Daily guidance
Our reporters get their stories from a number of places, but much of the “meat and potatoes” coverage comes from the daily briefings at the White House, Pentagon and State Department.
These events, usually about an hour in length, permit the reporters to seek official comment on the stories of the day or to try to confirm something they might be working on. The trick for administration officials is to make sure they give the same answers to questions at all three venues.
To that end, officials from the three spokesmen’s offices get together early each morning, monitor the morning newspapers and television talk shows and try to anticipate any questions that will be asked.
Queries then go out to the appropriate departments so that proper answers can be fashioned, and the results are compiled in a daily “guidance” book provided to the three spokesmen.
So Sean McCormack, the State Department spokesman, was well prepared on Monday for questions on a front-page story in The Washington Times stating millions of dollars in U.S. economic assistance had gone to two Palestinian universities that had supported or glorified terrorism.
“I anticipated your question,” Mr. McCormack said in response to the first question. “They gave me a whole bunch of materials on this. So let me flip through here and get to the right spot, because there’s a lot in this Washington Times article.”

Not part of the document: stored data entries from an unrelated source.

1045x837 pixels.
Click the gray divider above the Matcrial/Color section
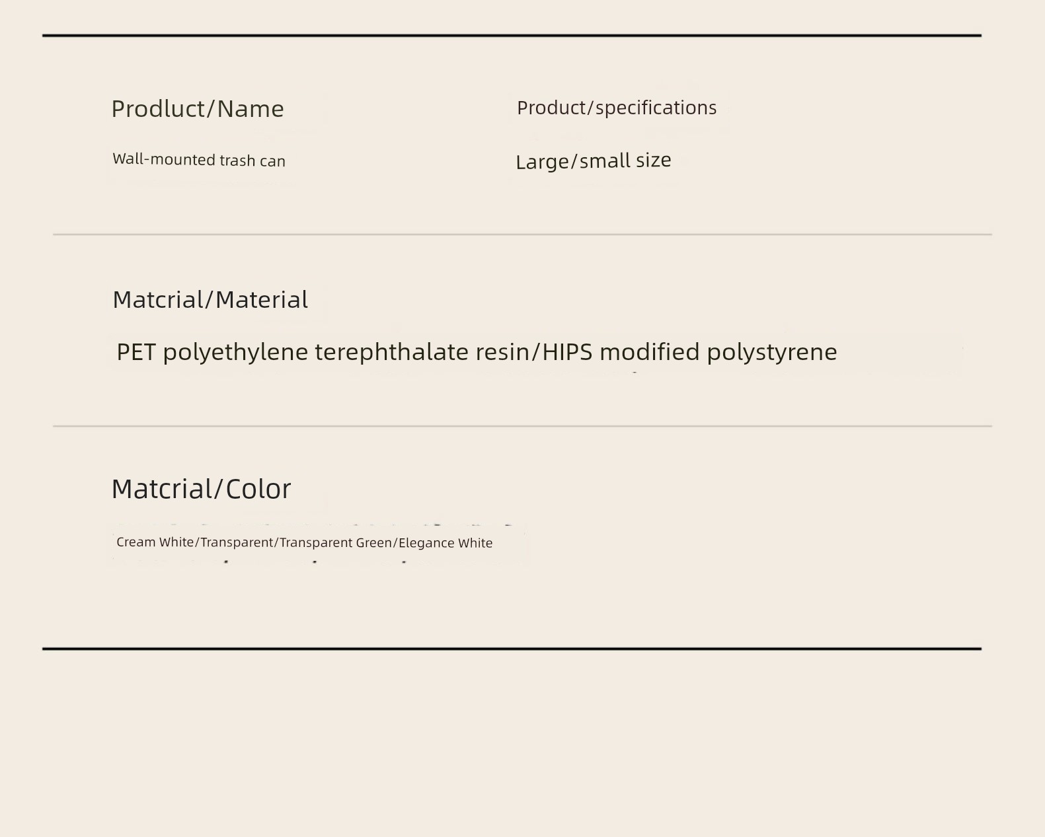[x=522, y=426]
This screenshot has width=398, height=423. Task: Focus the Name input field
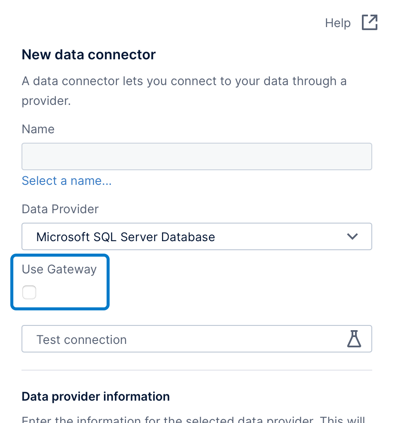196,156
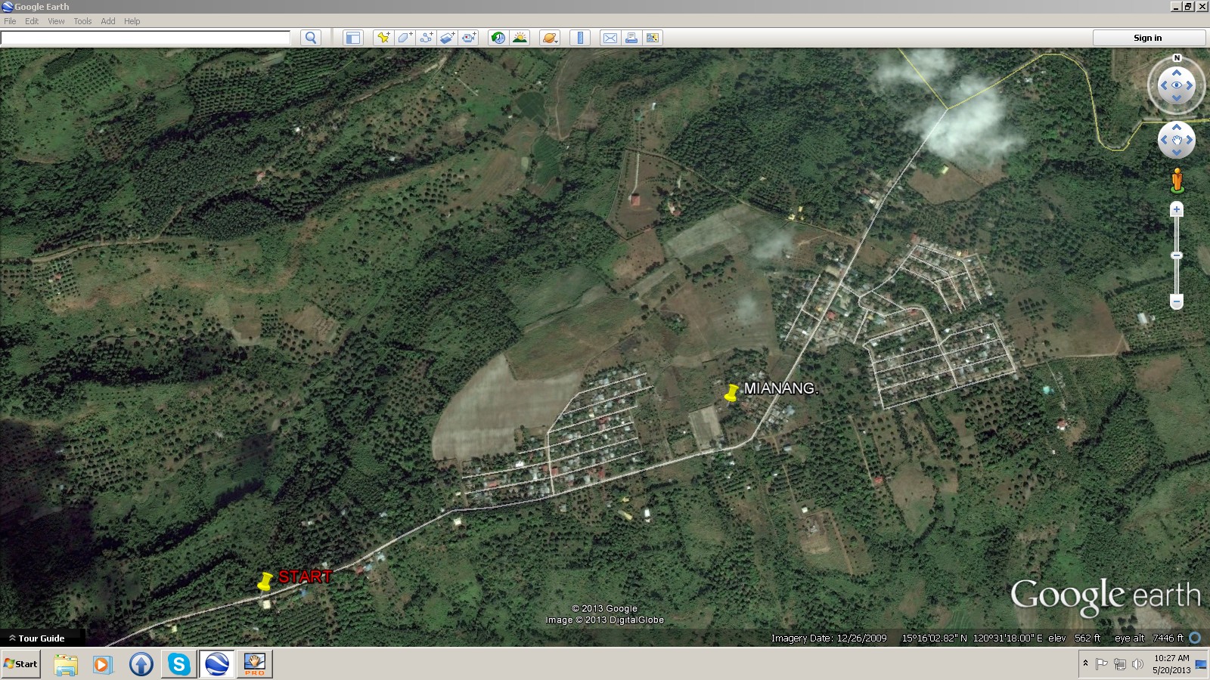Show hidden system tray icons
Image resolution: width=1210 pixels, height=680 pixels.
1085,663
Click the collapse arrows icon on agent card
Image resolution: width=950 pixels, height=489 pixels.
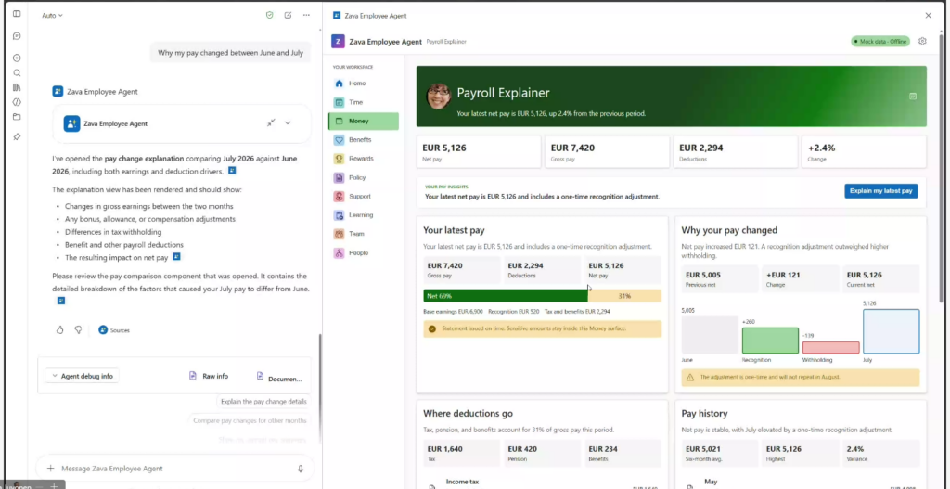tap(271, 123)
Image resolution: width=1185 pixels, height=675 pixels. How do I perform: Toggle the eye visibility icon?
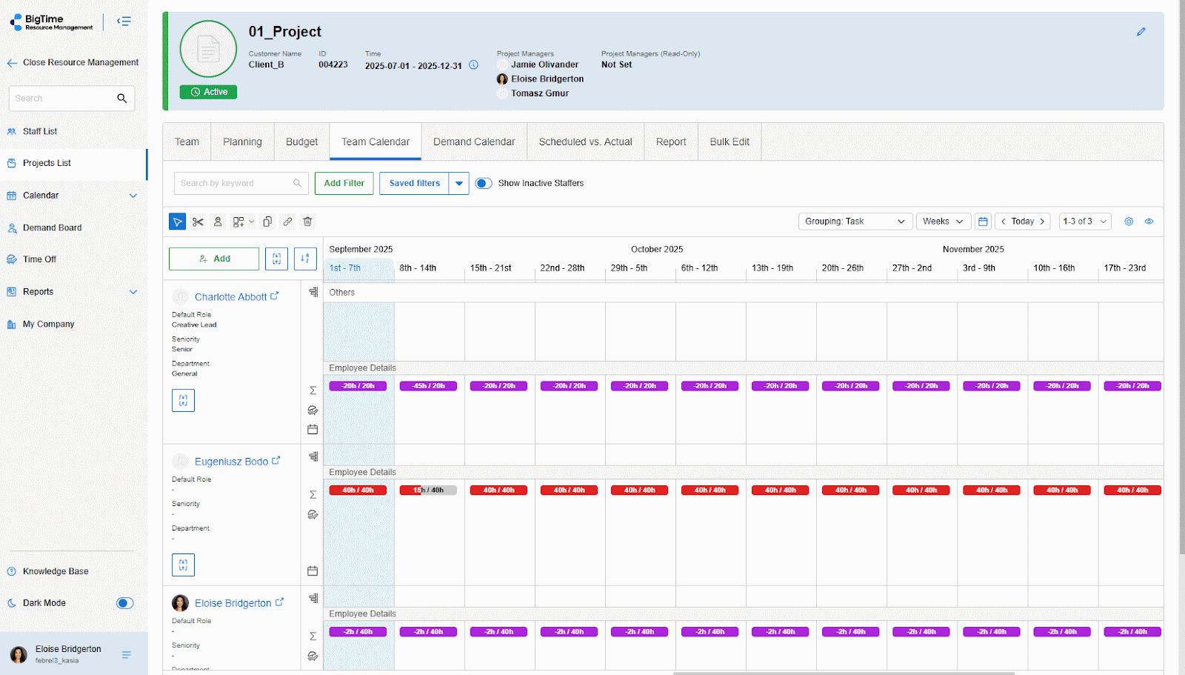(x=1149, y=222)
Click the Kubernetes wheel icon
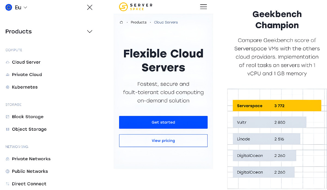Viewport: 327px width, 190px height. [x=8, y=87]
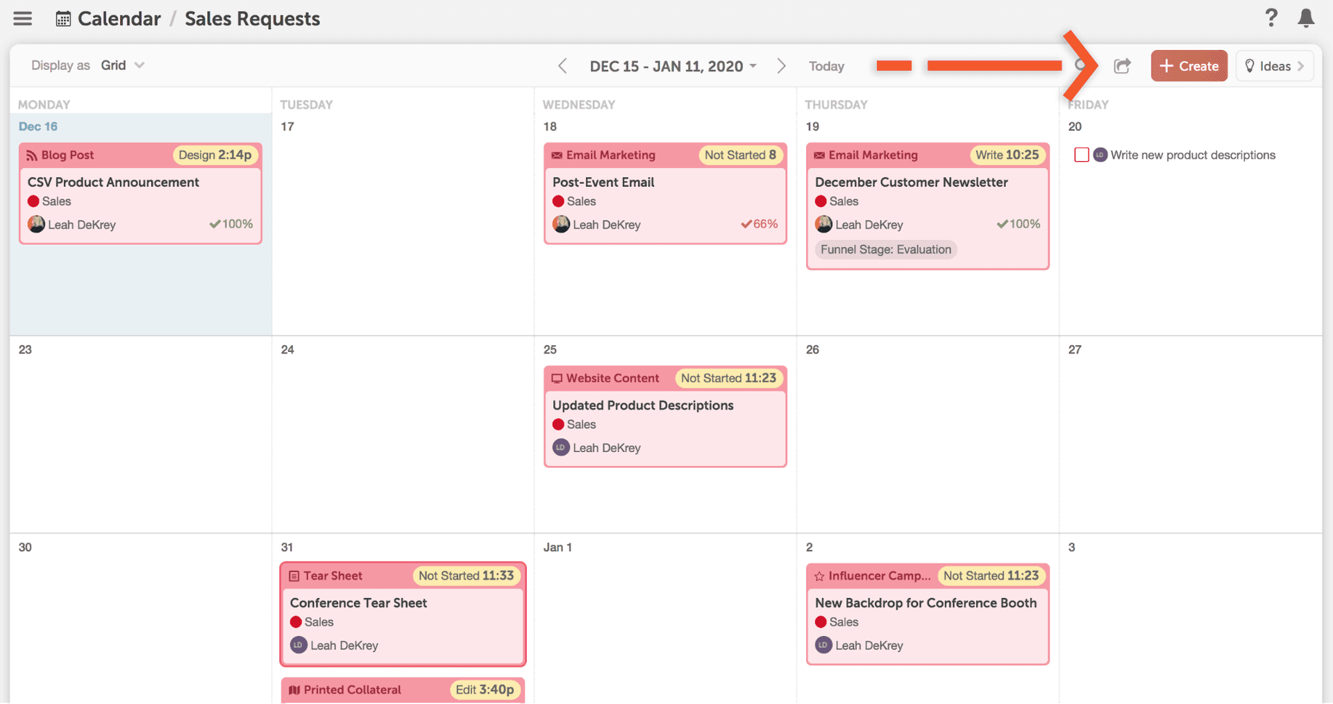Click the help question mark icon
1333x704 pixels.
(x=1271, y=17)
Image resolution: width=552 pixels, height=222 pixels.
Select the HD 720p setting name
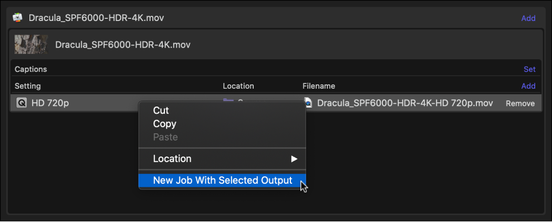click(50, 103)
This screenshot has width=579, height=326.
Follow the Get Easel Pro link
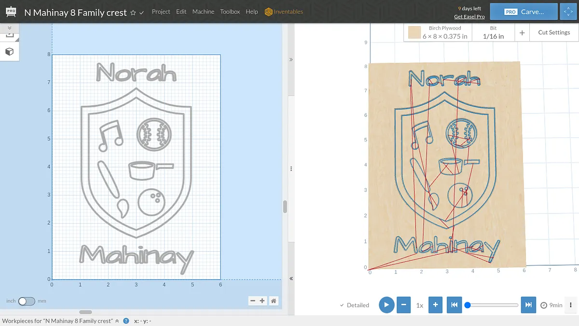point(469,17)
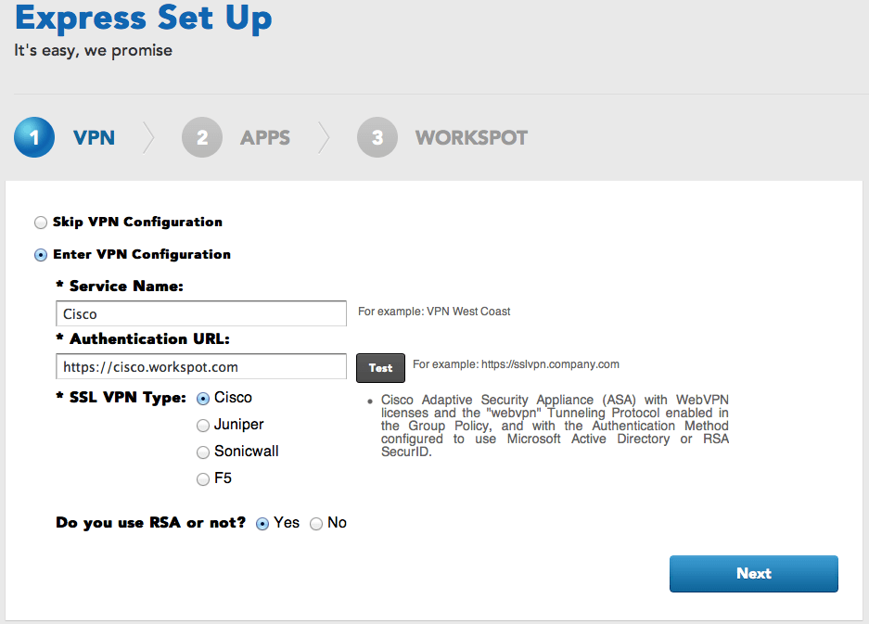869x624 pixels.
Task: Switch to the APPS step
Action: (265, 137)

Indeed, Mr. McCormack had plenty to say about the story. We only wish the U.S. Agency for International Development (USAID) had been as forthcoming with freelance reporter Joel Mowbray, who spent the better part of a week trying to get the agency to explain the rationale for the grants before the story was published.
Figures confirmed
After repeated requests over a number of days, the agency offered some limited comments to Mr. Mowbray, telling him that all recipients of U.S. aid at the two universities had been carefully vetted for any links to terrorists.
Mr. Mowbray also managed, with some difficulty, to extract exact figures on the amount of aid that had been provided and exactly where it had gone. All this was included in the article.
We also had pressed Mr. Mowbray for additional details on the connections between the two schools and organizations such as Hamas, which are listed by the United States as sponsoring or participating in terrorism. That also was included.
At his briefing, Mr. McCormack went on at length about the vetting procedure, concluding that USAID was “confident that the organizations … as well as the individuals who are recipients of USAID funding, have passed all U.S. government anti-terrorism vetting procedures.”
Questioned further about the amount of aid, Mr. McCormack essentially confirmed all of our figures. No questions were raised on our reporting of activities at the schools, including a weeklong celebration honoring the inventor of the suicide belt. About the only thing in our story that the spokesman challenged was a line that characterized Islamic University as “Hamas-controlled.”
We were disappointed, therefore, when the Associated Press published an article from the briefing with a lead that said the State Department had “denied a Washington Times report” about funding for the universities.